Banks and other financial institutions must address these issues because they are subject to a comprehensive set of regulatory and oversight requirements mandated by federal law. But merchants have so far escaped regulation that would bring their links in the chain of data custody up to banklevel standards. As a result, merchants experience card data breaches more than six times as often as financial institutions, despite controlling far less actual card data. Identity Theft Res. Ctr., 2019 End-of-Year Data Breach Report at 2 (2019).
Yet merchant data security is an attainable goal, as Visa has demonstrated with its GCAR Program. This program protects the physical and financial integrity of Visa’s network from the threats posed by merchant data breaches, while providing protections for every stakeholder within the network. The GCAR Program protects cardholders by requiring acquiring banks to ensure their merchants take commonsense precautions to secure their customers’ card numbers—measures that, if followed, virtually eliminate the risk that cardholders will suffer harm from data breaches of merchant card acceptance systems.
The GCAR Program also protects the banks that issue cards. If a merchant fails to take those commonsense steps and a data breach results, the program’s liquidated damages provision, the GCAR Assessment, requires the merchant’s acquiring bank to compensate the cardholders’ issuing banks for the frequently numerous, often immeasurable, and usually unrecoverable costs they incur because of the merchant’s failures. And the acquiring banks can—and usually will—pass those costs on to merchants.

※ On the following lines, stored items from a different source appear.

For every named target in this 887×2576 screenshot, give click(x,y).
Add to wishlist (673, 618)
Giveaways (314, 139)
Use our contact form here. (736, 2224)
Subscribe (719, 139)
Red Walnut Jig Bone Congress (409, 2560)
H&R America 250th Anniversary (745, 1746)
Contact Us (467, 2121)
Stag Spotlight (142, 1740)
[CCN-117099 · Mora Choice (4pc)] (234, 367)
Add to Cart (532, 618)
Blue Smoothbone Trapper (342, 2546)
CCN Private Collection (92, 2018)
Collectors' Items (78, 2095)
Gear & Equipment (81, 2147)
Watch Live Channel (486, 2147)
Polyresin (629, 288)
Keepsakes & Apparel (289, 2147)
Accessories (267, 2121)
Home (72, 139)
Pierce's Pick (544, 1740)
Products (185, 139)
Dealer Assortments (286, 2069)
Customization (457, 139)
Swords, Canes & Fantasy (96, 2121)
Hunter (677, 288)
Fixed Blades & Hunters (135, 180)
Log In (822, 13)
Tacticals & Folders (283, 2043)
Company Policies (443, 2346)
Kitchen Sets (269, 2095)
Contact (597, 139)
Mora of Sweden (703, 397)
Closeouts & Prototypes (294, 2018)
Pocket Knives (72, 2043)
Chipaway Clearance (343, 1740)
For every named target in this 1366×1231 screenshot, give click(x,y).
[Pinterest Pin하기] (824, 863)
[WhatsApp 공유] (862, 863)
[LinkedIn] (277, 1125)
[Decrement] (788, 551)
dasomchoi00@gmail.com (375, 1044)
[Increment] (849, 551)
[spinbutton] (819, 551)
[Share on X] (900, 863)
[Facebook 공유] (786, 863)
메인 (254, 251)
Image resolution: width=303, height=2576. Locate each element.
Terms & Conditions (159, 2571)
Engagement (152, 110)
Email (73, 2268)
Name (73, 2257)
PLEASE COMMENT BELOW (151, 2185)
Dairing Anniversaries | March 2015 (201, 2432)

Yet the GCAR Assessment also protects the merchants themselves, and their own acquiring banks, by providing a fixed, fair, efficient, and capped mechanism for resolving liability for data breaches. And of course, the program benefits Visa, and supports the value its network extends to endusers, by ensuring its entire card-payment ecosystem continues to function and attracts new cardholders, new issuing banks, new acquiring banks, and new merchants. The GCAR Program and the GCAR Assessment are thus critical components of Visa’s card-payment system.
The lower court’s judgment in this case strikes at cornerstones of that system. If the lower court is correct, and the GCAR Assessment is an illegal contractual penalty, then merchants can simply delete the GCAR Assessment from their contracts at their pleasure. That will strike a blow to the entire GCAR Program and upset settled expectations of all the players in Visa’s payment-processing network. It will make cardholder data less secure. It will force banks, and ultimately their customers, to absorb losses for data breaches they did not cause and could not prevent. It will compel changes to mutually agreed-upon, industry-standard practices that have governed card-payment networks nationwide for nearly a decade. And it could threaten the very integrity of Visa’s payment system. Accordingly, it is vital that the Court reverse the lower court’s erroneous judgment and restore the GCAR Assessment provision in Sally Beauty’s acquiring bank’s contract with Visa.